To that end, before filming Damon asked Soderbergh what he wanted the character to look like. Soderbergh’s reply: “doughy.” “Those were my marching orders. I didn’t question it -- I just started eating,” laughed Damon. “There’s actually a little prosthetic piece on my nose as well. Steven’s idea was he didn’t want any hard edges to the character. He wanted him undefined, in a way. You can’t quite pin him down. So it was kind of a metaphor for who he is as a character.”

Whitacre’s journey from a guy who thinks of himself as a white-hat crusader to someone who embezzles millions from the company while working undercover for the FBI makes the film more a farce about a bi-polar personality than a drama about corporate malfeasance like Soderbergh’s “Erin Brockovich.” And, as Soderbergh points out, the stakes were certainly different. “In ‘Erin,’ people’s lives were hanging in the balance,” he said. “And the victims in the case of ADM were more abstract. It was everyone who went into a supermarket but the effect was they were paying a couple more dollars than they would normally. To make it into some sort of overheated drama would just be the wrong approach.”

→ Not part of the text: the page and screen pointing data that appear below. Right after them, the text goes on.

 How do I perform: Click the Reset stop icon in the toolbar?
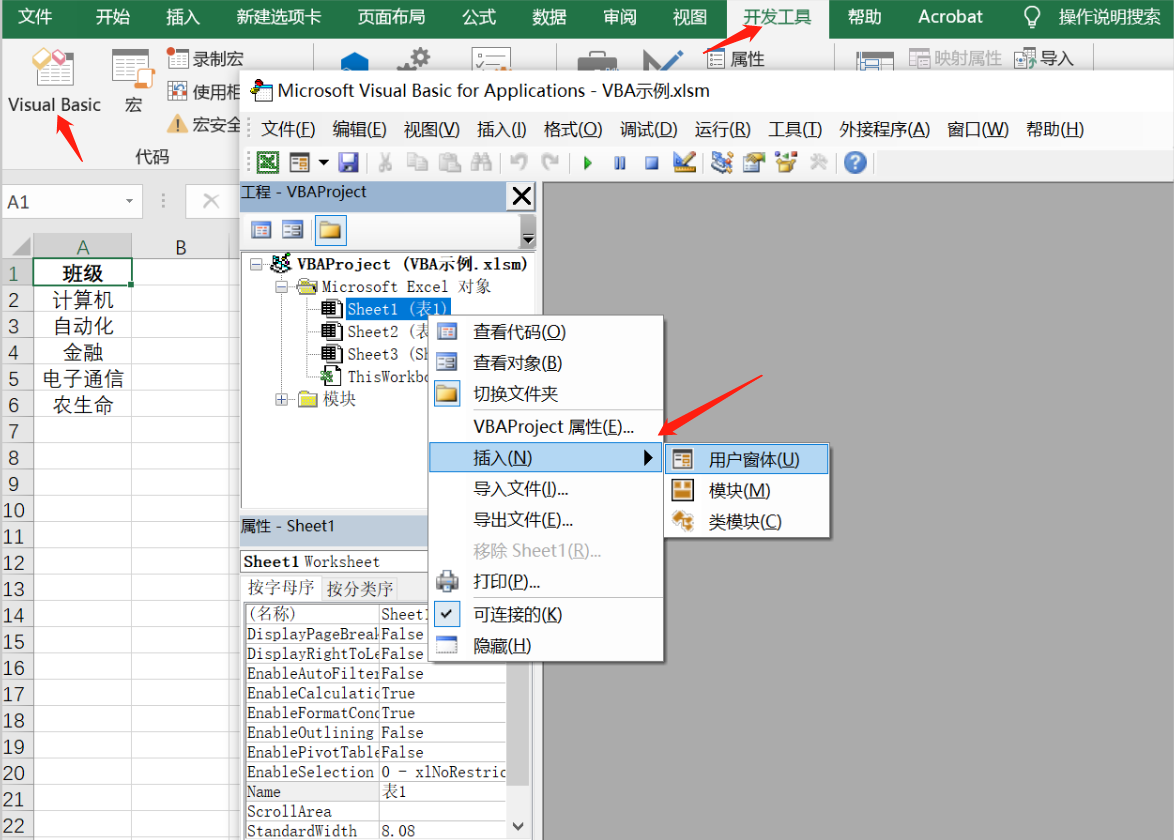coord(651,163)
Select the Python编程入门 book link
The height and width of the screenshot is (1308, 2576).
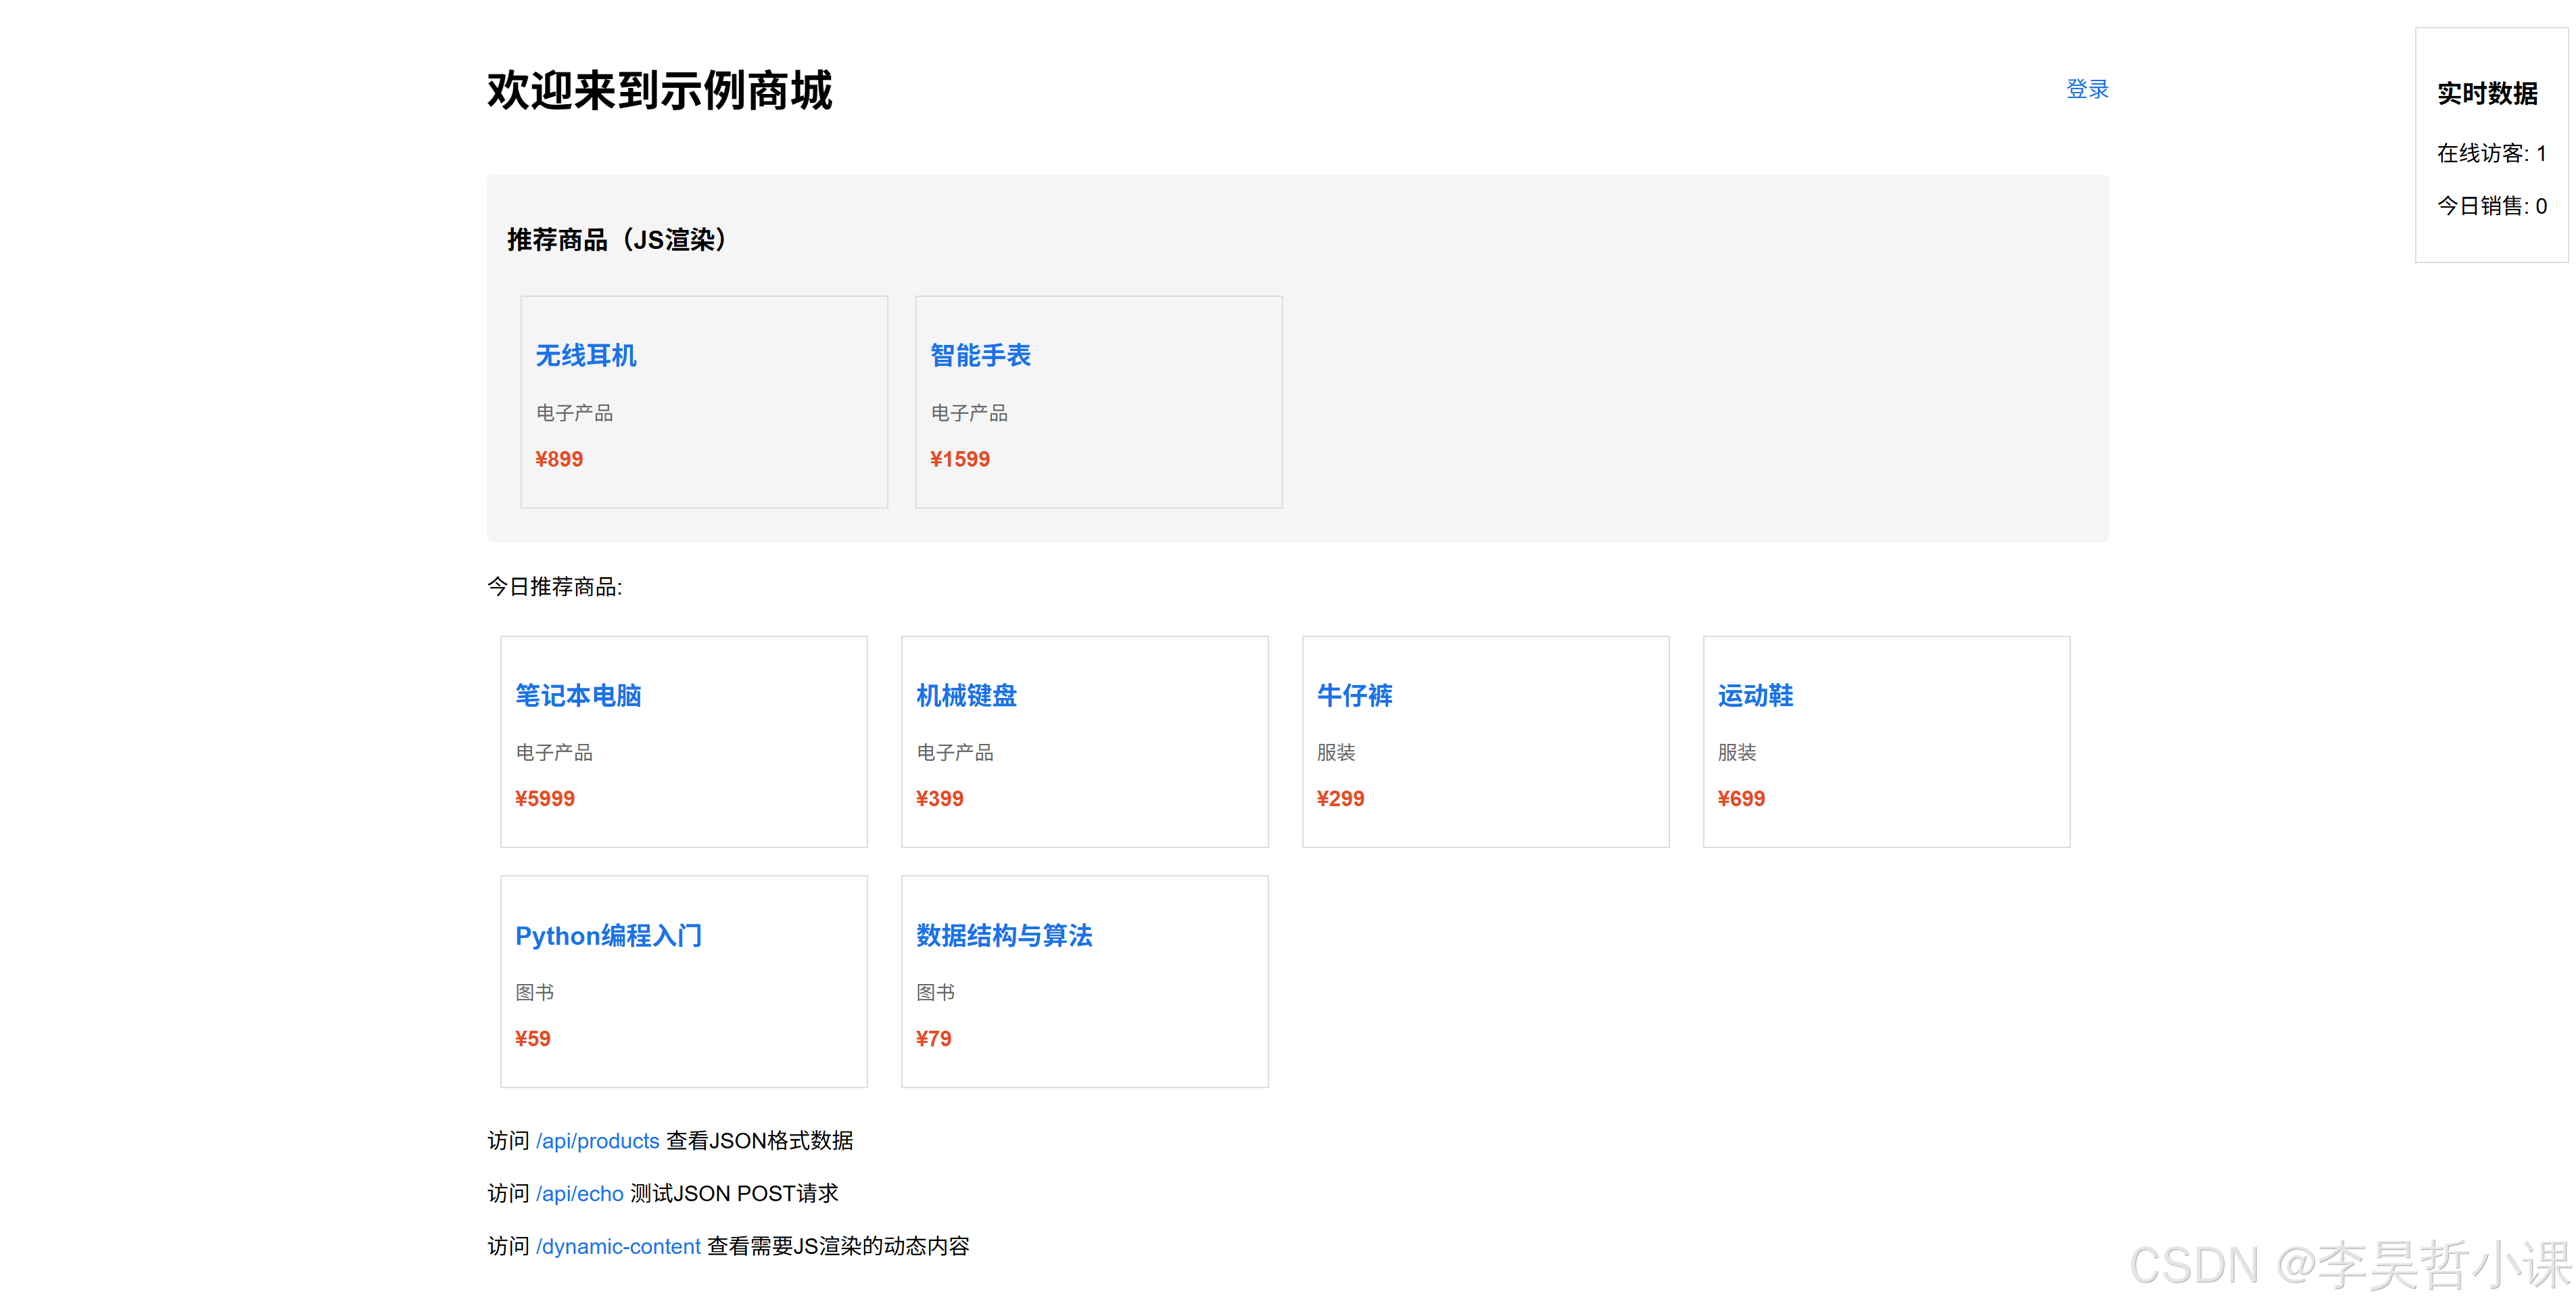608,937
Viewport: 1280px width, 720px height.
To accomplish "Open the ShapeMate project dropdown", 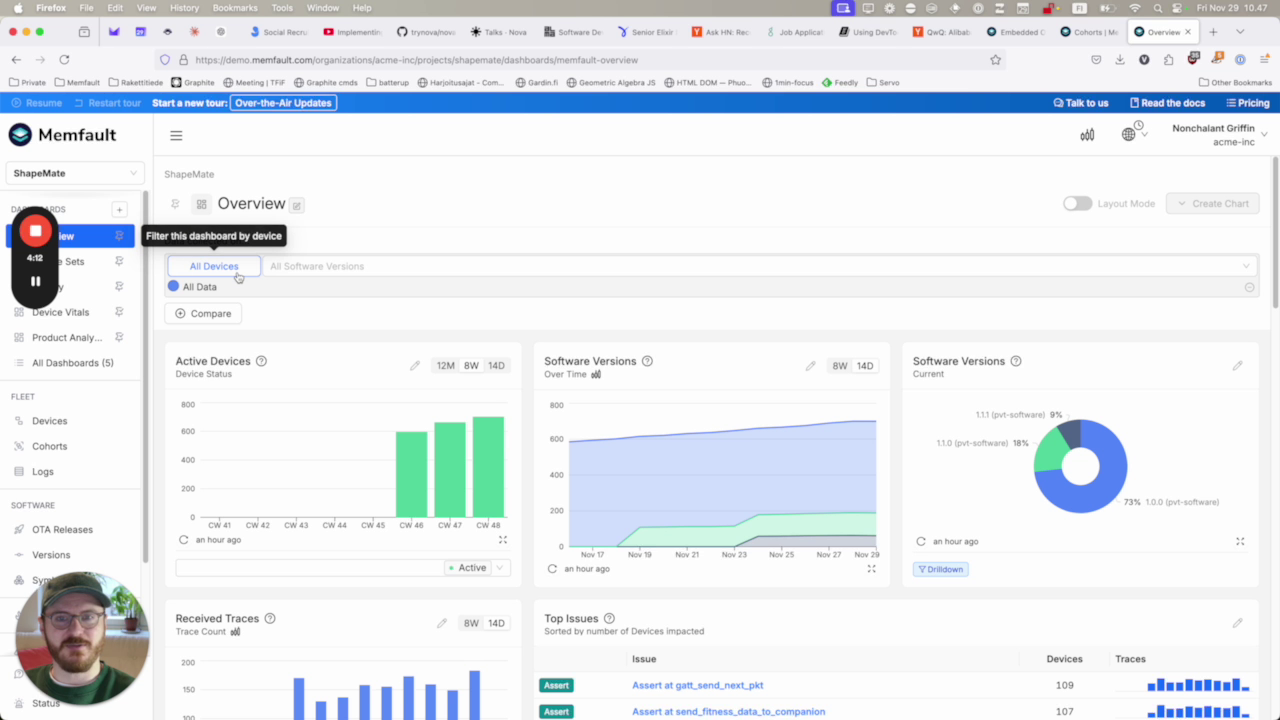I will pyautogui.click(x=75, y=173).
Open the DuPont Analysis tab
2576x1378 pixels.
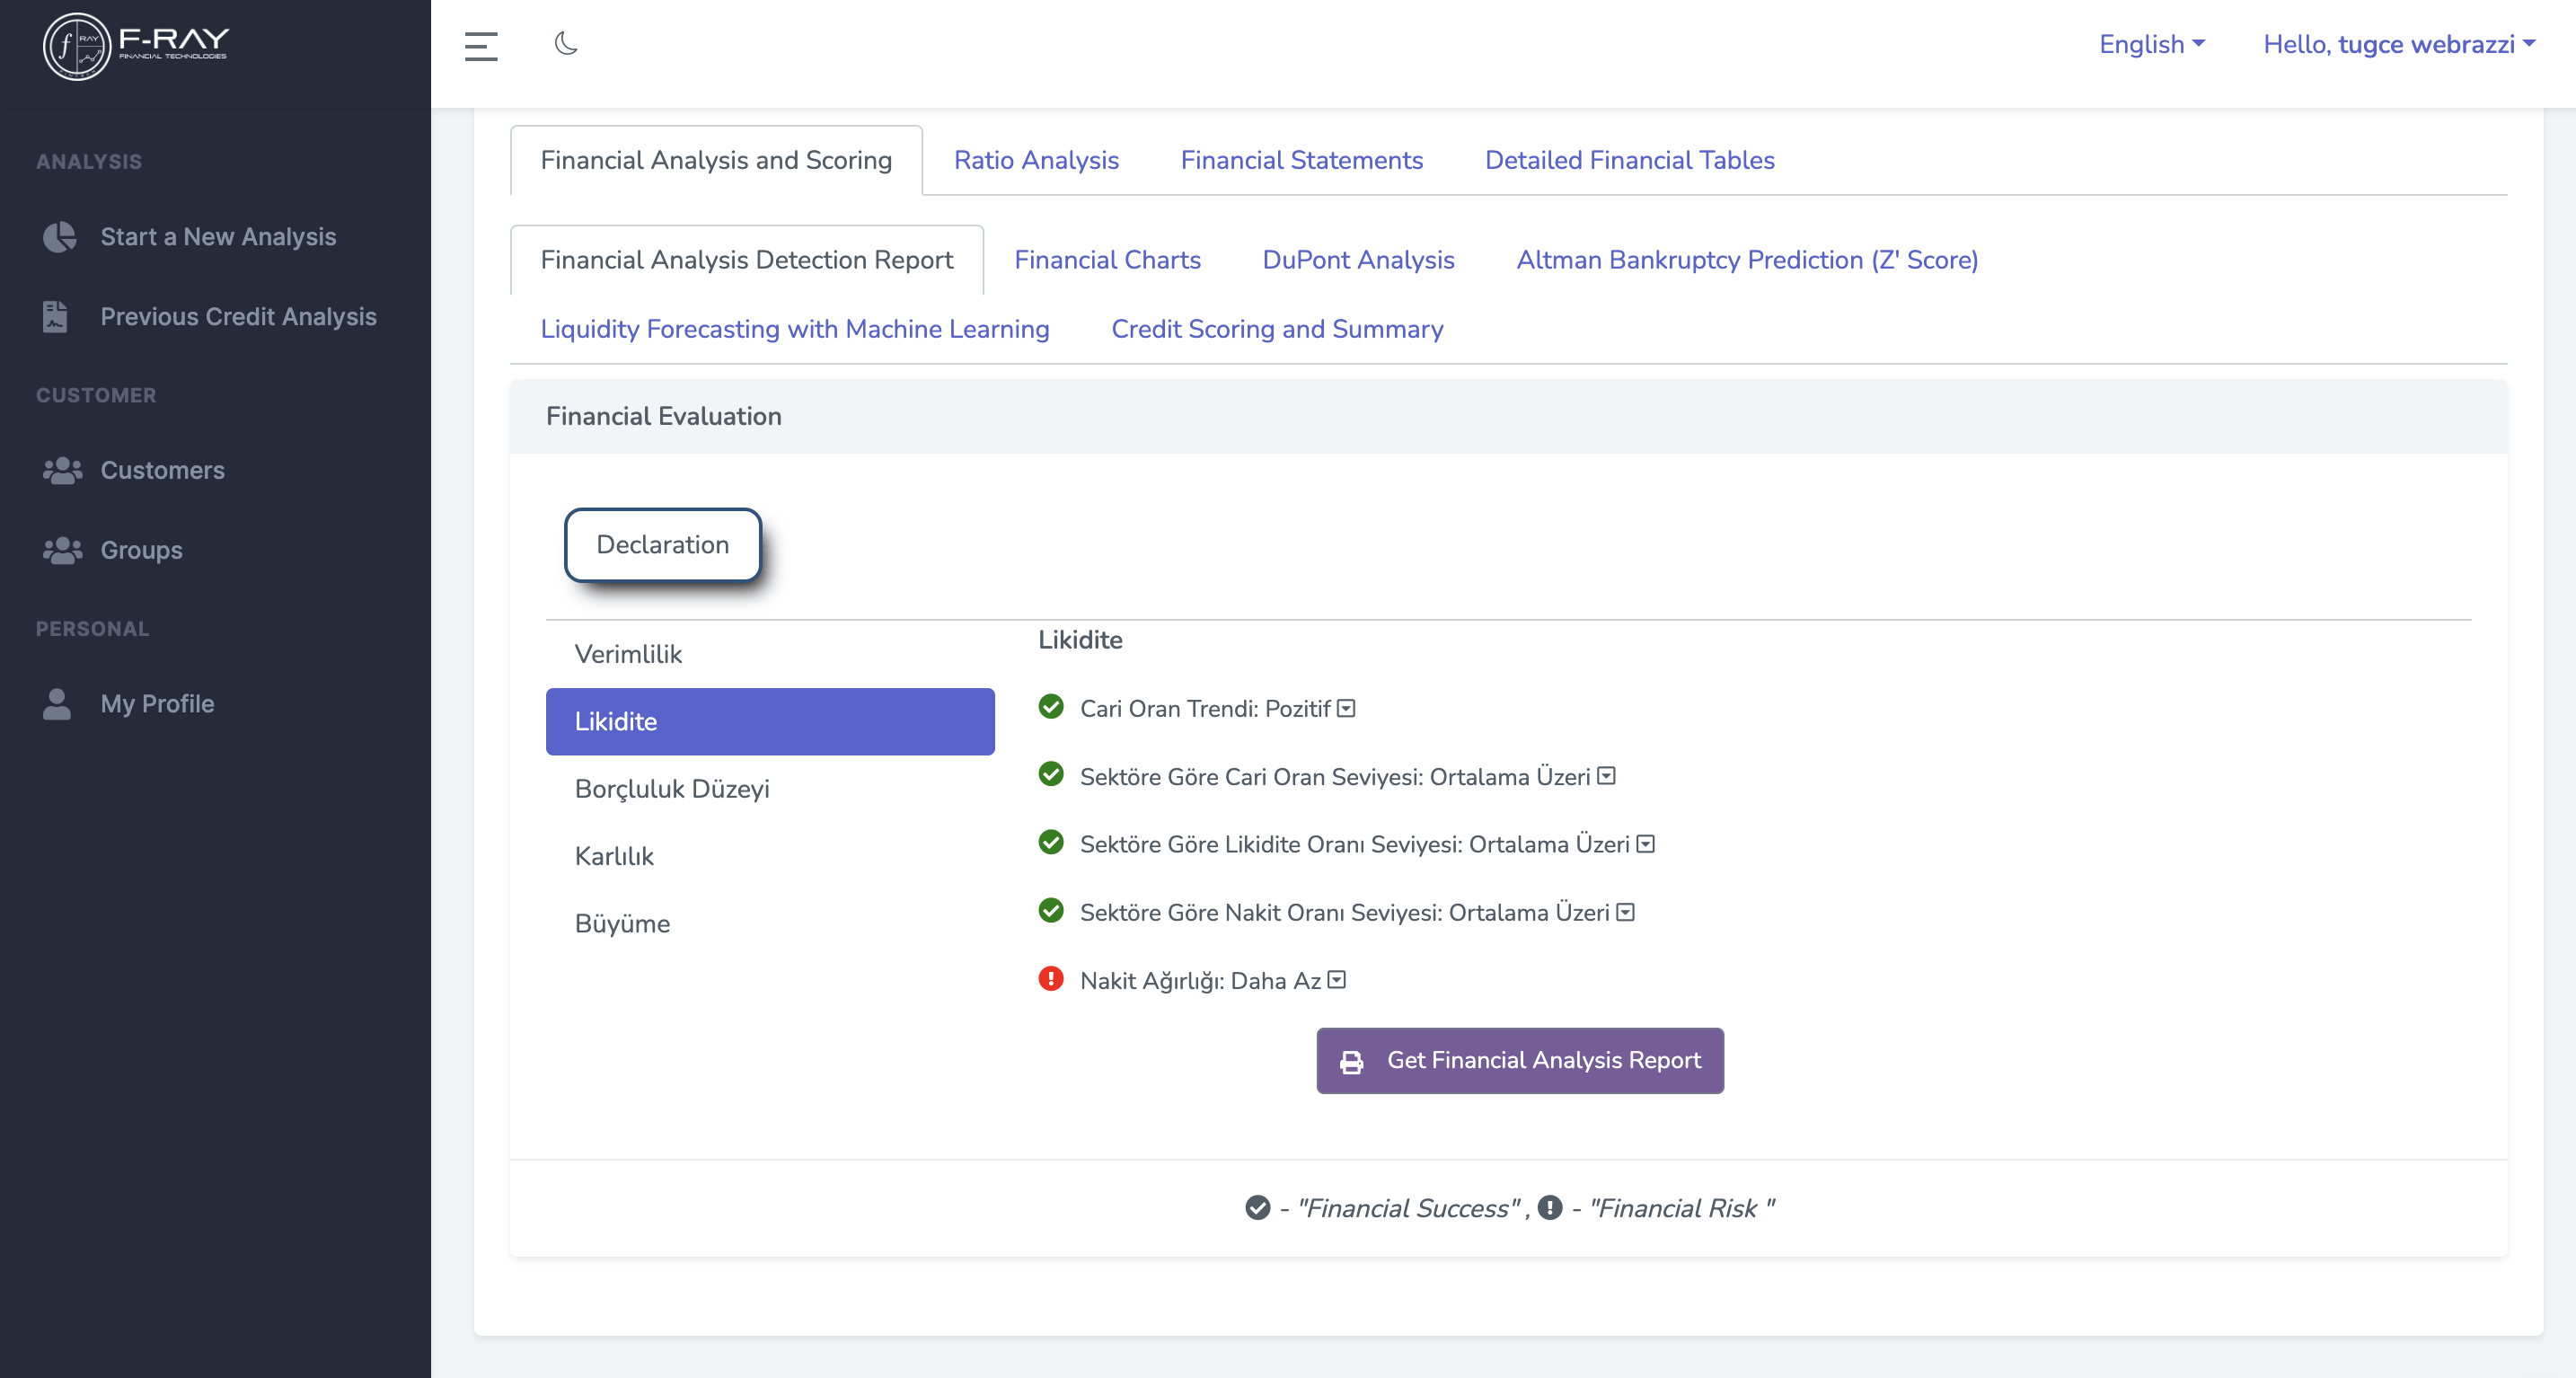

Adding to the sense of absurdity is Soderbergh’s casting of comedians like The Smothers Brothers, Joel McHale and Patton Oswalt in serious supporting roles, which ended up making Damon, Lynskey and Scott Bakula as Whitacre’s FBI handler feel like putzes in comparison. “We’re the three [serious] actors and we by far were the least professional-behaving actors in the movie,” Damon noted. “If takes were ruined because of breaking character, it was always us and it was never the stand-ups.”

Damon did take one important cue from Soderbergh’s earlier film. “I based my entire performance on Julia’s performance in ‘Erin Brockovich.’ You know, looking for the Oscar,” he shrugged.

He still enjoys making his co-stars laugh. In the press conference, Damon gave voiceovers while the others were answering questions, just like his character narrates his bizarre thoughts while something else happens onscreen. As Soderbergh talks about his preference for the word “farce” over “comedy” for this film, Damon mused aloud, “I like the word ‘goat’.”